Lines with the word "only": copy all of them from the entries below.

Segment Start: Record excerpts

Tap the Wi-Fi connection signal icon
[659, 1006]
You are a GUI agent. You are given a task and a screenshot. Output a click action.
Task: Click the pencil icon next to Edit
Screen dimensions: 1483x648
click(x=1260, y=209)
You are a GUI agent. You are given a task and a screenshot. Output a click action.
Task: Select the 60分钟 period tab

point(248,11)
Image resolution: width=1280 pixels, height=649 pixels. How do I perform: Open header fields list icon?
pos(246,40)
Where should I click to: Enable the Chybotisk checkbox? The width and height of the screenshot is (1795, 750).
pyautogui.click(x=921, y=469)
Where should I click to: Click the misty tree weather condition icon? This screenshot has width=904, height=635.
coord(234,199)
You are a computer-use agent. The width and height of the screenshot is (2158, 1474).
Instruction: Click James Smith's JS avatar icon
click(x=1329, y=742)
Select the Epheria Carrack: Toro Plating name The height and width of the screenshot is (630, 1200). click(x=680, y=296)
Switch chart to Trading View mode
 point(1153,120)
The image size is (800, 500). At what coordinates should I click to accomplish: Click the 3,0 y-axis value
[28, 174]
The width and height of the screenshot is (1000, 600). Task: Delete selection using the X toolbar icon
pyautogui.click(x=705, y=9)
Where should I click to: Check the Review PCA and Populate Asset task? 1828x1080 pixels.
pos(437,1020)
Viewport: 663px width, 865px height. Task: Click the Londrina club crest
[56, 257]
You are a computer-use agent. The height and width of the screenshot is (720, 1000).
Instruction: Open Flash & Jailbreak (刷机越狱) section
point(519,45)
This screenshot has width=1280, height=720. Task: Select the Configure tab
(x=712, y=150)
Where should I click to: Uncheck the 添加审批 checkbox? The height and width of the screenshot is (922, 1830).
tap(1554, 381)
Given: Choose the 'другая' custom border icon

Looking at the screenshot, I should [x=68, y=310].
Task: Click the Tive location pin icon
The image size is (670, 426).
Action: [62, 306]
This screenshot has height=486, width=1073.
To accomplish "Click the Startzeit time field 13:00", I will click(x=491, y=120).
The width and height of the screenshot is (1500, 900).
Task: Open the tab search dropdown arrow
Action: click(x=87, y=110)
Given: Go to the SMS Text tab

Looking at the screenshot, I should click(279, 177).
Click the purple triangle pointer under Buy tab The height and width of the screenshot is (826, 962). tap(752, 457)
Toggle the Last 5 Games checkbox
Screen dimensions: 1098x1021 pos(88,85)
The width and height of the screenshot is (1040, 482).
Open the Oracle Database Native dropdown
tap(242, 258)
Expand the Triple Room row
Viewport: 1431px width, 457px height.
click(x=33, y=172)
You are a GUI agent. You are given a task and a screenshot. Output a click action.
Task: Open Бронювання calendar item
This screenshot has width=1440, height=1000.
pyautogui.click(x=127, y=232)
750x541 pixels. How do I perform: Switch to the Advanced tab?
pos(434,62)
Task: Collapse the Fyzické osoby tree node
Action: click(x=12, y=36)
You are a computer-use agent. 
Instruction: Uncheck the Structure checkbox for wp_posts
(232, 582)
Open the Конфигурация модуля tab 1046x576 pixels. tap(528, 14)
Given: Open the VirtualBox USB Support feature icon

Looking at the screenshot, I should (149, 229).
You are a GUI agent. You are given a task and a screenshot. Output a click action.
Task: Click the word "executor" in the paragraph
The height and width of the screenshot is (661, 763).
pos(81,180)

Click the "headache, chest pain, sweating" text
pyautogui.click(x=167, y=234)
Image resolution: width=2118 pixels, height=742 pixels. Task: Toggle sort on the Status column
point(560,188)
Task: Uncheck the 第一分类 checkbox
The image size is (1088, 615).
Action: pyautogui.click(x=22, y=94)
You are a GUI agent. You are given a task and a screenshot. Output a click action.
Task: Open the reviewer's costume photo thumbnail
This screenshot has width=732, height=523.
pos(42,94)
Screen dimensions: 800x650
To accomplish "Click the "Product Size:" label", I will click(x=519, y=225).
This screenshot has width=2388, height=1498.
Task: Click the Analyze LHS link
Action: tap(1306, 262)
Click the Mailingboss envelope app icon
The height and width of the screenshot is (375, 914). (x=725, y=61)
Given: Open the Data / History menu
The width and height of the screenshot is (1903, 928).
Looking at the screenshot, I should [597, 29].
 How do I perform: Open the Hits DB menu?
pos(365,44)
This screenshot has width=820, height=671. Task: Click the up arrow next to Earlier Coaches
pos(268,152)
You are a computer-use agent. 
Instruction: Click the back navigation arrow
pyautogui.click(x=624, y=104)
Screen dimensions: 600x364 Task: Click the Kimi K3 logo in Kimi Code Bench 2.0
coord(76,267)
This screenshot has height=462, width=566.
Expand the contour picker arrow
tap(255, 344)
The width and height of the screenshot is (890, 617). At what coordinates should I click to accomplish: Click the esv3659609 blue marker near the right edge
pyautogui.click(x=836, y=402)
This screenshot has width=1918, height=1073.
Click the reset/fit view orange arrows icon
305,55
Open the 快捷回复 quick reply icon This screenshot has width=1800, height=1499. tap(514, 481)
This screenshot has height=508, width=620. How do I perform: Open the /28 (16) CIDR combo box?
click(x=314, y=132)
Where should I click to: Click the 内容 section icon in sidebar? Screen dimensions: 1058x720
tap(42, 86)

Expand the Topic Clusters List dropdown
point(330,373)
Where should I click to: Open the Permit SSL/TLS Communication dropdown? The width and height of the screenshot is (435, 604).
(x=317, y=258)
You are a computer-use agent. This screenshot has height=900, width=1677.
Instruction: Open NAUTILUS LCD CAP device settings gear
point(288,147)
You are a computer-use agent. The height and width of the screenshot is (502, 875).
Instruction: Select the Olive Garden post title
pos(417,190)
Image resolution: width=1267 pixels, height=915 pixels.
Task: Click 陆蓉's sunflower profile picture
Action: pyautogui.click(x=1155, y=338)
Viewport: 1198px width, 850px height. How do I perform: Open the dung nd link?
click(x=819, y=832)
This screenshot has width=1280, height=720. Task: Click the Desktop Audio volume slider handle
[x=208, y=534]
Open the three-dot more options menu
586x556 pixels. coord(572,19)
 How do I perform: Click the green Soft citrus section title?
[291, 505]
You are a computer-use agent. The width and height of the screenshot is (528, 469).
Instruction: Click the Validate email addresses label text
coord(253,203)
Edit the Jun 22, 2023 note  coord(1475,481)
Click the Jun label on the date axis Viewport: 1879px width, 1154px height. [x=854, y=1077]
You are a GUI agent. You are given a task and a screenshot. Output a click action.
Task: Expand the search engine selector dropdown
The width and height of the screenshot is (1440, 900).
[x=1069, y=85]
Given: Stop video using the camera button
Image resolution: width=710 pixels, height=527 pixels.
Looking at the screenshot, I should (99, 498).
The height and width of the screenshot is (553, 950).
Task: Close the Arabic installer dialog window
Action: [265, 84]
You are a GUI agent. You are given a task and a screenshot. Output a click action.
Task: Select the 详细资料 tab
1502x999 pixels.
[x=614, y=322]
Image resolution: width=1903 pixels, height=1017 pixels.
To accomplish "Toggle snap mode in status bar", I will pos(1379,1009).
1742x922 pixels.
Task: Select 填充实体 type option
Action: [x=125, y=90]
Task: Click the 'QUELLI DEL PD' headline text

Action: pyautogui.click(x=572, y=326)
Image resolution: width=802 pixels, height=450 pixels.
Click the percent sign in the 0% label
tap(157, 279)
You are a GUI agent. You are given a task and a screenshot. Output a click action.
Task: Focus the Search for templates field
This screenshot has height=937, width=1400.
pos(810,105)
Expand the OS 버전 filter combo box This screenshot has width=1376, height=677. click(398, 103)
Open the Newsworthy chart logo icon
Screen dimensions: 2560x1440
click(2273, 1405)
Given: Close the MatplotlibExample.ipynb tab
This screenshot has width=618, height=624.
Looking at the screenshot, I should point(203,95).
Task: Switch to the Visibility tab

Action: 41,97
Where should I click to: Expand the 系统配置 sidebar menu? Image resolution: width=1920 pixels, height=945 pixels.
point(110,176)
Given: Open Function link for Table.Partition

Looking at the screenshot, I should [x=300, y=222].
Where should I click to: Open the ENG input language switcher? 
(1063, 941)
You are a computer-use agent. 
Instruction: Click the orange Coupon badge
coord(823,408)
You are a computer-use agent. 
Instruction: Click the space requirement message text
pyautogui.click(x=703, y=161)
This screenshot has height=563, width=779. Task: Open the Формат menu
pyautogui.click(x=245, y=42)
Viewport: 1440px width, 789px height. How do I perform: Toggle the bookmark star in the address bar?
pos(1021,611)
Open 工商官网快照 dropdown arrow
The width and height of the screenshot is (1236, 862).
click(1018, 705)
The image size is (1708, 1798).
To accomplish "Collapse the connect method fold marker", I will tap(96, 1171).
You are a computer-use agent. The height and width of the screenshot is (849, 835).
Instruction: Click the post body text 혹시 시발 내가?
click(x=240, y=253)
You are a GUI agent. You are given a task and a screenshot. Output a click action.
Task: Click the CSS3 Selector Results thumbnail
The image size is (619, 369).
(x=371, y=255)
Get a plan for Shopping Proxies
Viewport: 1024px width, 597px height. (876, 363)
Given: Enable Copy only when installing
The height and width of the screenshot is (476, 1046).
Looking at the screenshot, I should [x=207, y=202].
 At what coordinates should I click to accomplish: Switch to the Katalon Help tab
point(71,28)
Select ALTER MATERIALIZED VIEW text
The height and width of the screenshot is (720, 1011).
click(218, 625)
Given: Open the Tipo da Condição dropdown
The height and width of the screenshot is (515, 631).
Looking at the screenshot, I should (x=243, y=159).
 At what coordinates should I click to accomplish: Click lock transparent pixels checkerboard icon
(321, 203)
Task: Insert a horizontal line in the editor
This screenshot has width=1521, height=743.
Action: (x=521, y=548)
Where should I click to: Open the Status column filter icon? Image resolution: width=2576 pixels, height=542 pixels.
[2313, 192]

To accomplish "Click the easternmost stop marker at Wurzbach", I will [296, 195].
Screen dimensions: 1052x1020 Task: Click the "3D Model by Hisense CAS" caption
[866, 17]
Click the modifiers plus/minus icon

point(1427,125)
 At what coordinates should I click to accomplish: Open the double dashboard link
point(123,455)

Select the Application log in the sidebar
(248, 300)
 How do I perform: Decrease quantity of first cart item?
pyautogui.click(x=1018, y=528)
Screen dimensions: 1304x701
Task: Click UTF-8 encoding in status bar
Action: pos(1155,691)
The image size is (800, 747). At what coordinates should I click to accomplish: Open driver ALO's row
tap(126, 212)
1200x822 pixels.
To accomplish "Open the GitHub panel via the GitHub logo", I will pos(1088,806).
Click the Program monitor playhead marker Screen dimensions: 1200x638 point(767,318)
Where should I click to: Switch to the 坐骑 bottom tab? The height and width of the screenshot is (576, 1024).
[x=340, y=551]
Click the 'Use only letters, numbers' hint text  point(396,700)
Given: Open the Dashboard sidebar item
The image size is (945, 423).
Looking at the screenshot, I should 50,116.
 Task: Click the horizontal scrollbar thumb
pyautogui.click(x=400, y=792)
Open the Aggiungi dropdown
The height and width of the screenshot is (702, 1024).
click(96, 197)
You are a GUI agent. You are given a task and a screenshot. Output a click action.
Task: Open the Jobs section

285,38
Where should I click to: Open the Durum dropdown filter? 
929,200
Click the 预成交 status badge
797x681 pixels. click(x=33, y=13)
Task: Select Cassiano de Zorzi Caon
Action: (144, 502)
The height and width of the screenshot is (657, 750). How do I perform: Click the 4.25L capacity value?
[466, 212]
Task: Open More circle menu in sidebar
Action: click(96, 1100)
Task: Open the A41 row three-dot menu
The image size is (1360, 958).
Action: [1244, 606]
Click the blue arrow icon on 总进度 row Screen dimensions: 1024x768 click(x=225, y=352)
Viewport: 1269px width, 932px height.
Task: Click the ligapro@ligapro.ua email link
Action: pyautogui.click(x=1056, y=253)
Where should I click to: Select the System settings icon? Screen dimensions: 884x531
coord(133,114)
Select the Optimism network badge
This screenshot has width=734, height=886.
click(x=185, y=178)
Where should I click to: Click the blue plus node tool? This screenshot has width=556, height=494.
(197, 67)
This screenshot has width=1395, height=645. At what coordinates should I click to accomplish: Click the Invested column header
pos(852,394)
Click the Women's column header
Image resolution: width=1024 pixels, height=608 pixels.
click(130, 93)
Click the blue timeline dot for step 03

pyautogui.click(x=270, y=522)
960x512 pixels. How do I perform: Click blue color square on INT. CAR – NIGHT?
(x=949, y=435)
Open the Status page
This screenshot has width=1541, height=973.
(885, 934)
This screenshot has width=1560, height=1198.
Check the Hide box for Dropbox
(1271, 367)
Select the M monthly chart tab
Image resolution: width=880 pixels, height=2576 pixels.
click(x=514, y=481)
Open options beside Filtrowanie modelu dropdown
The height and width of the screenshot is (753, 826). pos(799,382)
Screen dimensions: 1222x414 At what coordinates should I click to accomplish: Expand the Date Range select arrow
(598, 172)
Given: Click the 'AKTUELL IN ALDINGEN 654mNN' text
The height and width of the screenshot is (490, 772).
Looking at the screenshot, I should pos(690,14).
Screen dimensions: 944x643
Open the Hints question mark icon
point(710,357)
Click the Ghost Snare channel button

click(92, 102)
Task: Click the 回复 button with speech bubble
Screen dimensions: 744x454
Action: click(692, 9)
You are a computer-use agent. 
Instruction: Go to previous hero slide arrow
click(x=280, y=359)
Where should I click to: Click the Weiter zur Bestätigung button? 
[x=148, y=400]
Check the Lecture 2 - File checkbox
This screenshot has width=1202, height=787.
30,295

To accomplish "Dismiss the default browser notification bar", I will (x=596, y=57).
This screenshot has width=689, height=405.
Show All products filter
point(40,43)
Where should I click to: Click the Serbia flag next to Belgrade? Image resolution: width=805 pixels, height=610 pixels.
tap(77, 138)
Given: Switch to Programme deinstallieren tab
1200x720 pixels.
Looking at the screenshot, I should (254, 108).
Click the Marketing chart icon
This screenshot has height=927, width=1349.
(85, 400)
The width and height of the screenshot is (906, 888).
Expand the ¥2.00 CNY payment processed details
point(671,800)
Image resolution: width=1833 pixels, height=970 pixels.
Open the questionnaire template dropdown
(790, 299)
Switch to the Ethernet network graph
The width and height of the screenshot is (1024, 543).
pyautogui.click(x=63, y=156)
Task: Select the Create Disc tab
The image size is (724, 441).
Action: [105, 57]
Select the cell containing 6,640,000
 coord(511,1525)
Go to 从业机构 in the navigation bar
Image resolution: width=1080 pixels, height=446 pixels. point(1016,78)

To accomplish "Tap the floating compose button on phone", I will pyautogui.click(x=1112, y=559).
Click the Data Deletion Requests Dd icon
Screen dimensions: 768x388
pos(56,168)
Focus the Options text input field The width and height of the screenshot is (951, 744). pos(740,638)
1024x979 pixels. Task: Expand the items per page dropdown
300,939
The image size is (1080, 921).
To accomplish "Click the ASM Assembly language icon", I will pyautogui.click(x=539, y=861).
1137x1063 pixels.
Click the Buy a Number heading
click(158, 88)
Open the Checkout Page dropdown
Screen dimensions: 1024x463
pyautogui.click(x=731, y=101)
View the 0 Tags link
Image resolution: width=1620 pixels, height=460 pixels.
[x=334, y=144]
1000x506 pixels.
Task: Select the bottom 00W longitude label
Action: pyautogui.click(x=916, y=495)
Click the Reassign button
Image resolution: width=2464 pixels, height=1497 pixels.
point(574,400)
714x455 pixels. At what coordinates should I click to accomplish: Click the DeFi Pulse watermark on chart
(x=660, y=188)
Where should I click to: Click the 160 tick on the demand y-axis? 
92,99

Segment End: Record excerpts

● Answer for this exercise:
Given: Enable Copy only when installing
Click the 'Use only letters, numbers' hint text  point(396,700)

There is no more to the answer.